Brüssel/Frankfurt am Main, 07. April 2005
Eine ungewöhnliche Koalition aus Industrie und Umweltverbänden fordert die Europäische Union auf, ein gesetzliches Einfuhrverbot für Holz und Holzprodukte aus illegalen Quellen zu erlassen. 70 europäische Unternehmen veröffentlichten heute in Brüssel gemeinsam mit dem WWF, Greenpeace und der europäischen Waldinitiative FERN eine Erklärung für ein europäisches Waldschutzgesetz. Zu den Unterzeichnern zählen unter anderem die deutschen Unternehmen OBI, Espen, Holz.ConZert, Lueb und Wolters, medialogik, die Westeifel Werke sowie der skandinavische Möbelriese IKEA.

Nach Ansicht der Unternehmen kann nur eine klare EU-Gesetzgebung den Rahmen für einen fairen, nachhaltigen Holzhandel in Europa schaffen.

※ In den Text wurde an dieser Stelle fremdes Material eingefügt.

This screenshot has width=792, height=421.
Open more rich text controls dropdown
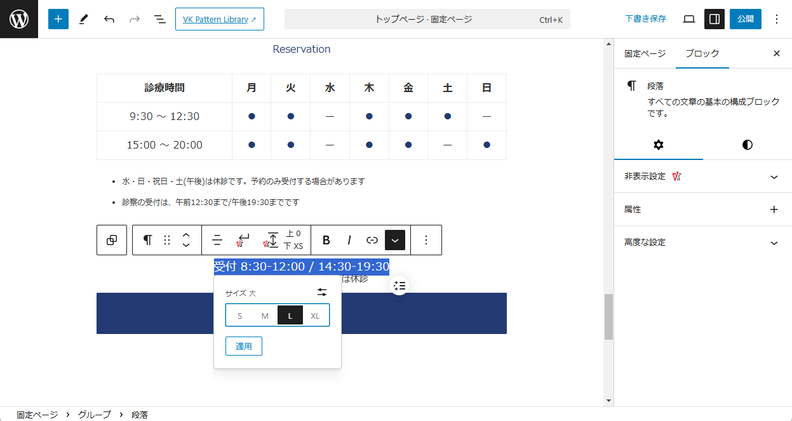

Firmen, die sich um eine umweltverträgliche Produktpalette bemühten, seien gegenüber Wettbewerbern, die auf Umwelt- und Sozialstandards keine Rücksicht nehmen, wirtschaftlich benachteiligt, heißt es in der Erklärung.

Die Europäische Union hatte im Mai 2003 den so genannten FLEGT-Aktionsplan verabschiedet, der die Importe illegalen Holzes auf der Grundlage freiwilliger Partnerschaften mit den Herkunftsländern eindämmen wollte. Dieser Ansatz reicht nach Ansicht von Umweltverbänden und Industrie aber nicht aus, um die gravierenden Probleme zu lösen.

Etwa die Hälfte aller Holzimporte der EU stammt aus illegalen Quellen. "Der unkontrollierte Raubbau in den Wäldern Asiens, Afrikas und Südamerikas bringt den schleichenden Tod für Menschen und Tiere. Millionen Menschen verarmen, weil der Wald als Quelle für Nahrung und Einkommen verschwindet. Viele Arten stehen am Rande des Aussterbens, weil ihr Lebensraum dem Kahlschlag zum Opfer fällt. Europa darf diesem Drama nicht länger zuschauen", fordert WWF-Waldexpertin Nina Griesshammer.

WWF und Greenpeace betonen, dass ein EU-Verbot für illegales Holz aber nur ein Einstieg im Kampf gegen den weltweiten Raubbau sein kann. Häufig sei auch der legale Holzeinschlag nicht nachhaltig. Auch in Deutschland müsse gehandelt werden. Greenpeace-Waldexperte Martin Kaiser: "Der kriminelle Handel muss umgehend verboten werden. Die rechtlichen Rahmenbedingungen, die nicht nur den letzten Urwäldern helfen, sondern auch Wald- und Holzwirtschaft in Deutschland, müssen sowohl auf europäischer als auch auf nationaler Ebene geschaffen werden. Deshalb begrüßen WWF und Greenpeace grundsätzlich die Ankündigung der Bundesregierung, noch in diesem Jahr ein Urwaldschutzgesetz zu verabschieden."